--- BEGIN GIVEN INFORMATION ---

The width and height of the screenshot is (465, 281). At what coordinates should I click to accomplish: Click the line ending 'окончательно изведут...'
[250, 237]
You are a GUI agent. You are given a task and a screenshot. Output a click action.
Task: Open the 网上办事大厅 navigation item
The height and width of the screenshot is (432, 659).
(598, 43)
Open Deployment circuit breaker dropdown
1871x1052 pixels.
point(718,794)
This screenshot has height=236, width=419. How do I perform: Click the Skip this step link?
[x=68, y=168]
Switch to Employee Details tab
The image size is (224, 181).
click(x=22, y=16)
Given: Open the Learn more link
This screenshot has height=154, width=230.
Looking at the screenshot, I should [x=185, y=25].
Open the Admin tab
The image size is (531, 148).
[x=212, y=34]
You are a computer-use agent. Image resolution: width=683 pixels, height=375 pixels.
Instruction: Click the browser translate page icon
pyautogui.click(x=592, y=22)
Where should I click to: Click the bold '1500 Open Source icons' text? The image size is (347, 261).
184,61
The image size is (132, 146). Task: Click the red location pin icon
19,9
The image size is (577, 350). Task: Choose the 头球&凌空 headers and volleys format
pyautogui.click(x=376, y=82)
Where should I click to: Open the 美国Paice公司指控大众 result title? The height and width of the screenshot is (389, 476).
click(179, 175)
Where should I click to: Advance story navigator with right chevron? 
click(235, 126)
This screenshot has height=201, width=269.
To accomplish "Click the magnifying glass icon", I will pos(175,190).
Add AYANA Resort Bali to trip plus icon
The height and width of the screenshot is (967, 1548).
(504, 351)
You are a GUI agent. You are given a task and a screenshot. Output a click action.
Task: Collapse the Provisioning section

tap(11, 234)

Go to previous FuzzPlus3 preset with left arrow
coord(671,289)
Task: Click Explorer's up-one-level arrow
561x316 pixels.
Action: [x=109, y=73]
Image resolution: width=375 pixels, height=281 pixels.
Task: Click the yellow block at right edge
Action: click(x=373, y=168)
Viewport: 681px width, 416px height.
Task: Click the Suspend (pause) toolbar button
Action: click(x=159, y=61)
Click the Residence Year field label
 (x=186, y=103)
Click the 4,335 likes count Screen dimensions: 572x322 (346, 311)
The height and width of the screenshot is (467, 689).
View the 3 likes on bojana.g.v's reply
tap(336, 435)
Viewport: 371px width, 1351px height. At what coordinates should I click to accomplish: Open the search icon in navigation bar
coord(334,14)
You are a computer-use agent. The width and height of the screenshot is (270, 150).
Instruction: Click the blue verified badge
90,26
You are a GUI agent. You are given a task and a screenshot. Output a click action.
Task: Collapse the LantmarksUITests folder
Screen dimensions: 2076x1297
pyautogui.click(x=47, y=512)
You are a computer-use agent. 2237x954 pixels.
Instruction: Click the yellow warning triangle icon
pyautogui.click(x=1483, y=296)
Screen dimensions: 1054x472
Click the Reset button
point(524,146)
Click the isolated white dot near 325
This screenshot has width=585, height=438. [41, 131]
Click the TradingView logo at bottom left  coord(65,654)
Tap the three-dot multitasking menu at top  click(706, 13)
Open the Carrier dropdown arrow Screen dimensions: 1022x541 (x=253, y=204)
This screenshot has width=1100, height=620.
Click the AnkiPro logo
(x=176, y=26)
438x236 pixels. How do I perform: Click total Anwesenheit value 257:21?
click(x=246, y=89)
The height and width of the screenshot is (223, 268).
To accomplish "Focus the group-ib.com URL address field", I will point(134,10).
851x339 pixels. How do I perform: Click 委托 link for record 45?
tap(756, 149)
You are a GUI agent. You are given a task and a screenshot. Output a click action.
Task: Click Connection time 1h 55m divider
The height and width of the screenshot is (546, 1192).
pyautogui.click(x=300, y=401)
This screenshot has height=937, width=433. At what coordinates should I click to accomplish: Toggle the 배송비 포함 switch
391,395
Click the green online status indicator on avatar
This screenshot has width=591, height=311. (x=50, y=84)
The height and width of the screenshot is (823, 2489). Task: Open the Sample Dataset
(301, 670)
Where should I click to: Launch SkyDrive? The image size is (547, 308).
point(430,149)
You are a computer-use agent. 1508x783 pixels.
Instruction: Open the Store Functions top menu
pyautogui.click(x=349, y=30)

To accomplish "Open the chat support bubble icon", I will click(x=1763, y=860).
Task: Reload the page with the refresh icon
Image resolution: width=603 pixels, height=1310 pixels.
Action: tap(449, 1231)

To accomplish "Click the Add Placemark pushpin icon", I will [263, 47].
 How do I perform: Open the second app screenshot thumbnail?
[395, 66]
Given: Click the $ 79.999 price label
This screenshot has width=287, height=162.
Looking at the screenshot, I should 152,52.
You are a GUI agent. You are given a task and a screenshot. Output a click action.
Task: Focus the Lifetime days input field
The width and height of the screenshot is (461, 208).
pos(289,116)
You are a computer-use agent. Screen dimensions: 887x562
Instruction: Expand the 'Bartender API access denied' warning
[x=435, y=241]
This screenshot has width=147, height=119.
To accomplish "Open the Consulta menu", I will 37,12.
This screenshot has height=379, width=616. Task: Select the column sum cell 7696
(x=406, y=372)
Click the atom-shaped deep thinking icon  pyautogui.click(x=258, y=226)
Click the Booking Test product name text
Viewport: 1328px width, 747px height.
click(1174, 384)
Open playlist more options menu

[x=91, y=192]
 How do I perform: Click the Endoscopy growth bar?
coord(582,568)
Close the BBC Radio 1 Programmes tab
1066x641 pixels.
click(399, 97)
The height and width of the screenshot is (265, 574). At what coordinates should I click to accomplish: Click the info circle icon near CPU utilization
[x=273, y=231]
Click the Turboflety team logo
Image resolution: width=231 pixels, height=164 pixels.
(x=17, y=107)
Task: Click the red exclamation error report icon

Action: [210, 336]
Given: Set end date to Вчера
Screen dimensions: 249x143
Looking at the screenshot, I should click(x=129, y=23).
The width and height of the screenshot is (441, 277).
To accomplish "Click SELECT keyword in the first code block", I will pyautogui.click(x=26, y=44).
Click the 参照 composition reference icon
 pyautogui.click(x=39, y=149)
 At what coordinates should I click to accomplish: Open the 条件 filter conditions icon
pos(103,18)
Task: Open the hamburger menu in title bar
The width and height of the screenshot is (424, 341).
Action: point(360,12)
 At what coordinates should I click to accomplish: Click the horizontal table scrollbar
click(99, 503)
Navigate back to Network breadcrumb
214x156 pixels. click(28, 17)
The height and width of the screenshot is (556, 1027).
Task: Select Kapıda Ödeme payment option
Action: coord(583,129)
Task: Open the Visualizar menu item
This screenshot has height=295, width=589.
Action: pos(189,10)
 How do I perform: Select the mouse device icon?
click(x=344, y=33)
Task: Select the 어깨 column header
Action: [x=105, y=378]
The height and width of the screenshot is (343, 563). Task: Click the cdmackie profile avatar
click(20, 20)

--- END GIVEN INFORMATION ---

Reproduce verbatim the lines of the material from the line containing "Viewport: 371px width, 1351px" through the line containing "pyautogui.click(x=47, y=512)", both included.

Viewport: 371px width, 1351px height. At what coordinates should I click to accomplish: Open the search icon in navigation bar
coord(334,14)
You are a computer-use agent. The width and height of the screenshot is (270, 150).
Instruction: Click the blue verified badge
90,26
You are a GUI agent. You are given a task and a screenshot. Output a click action.
Task: Collapse the LantmarksUITests folder
Screen dimensions: 2076x1297
pyautogui.click(x=47, y=512)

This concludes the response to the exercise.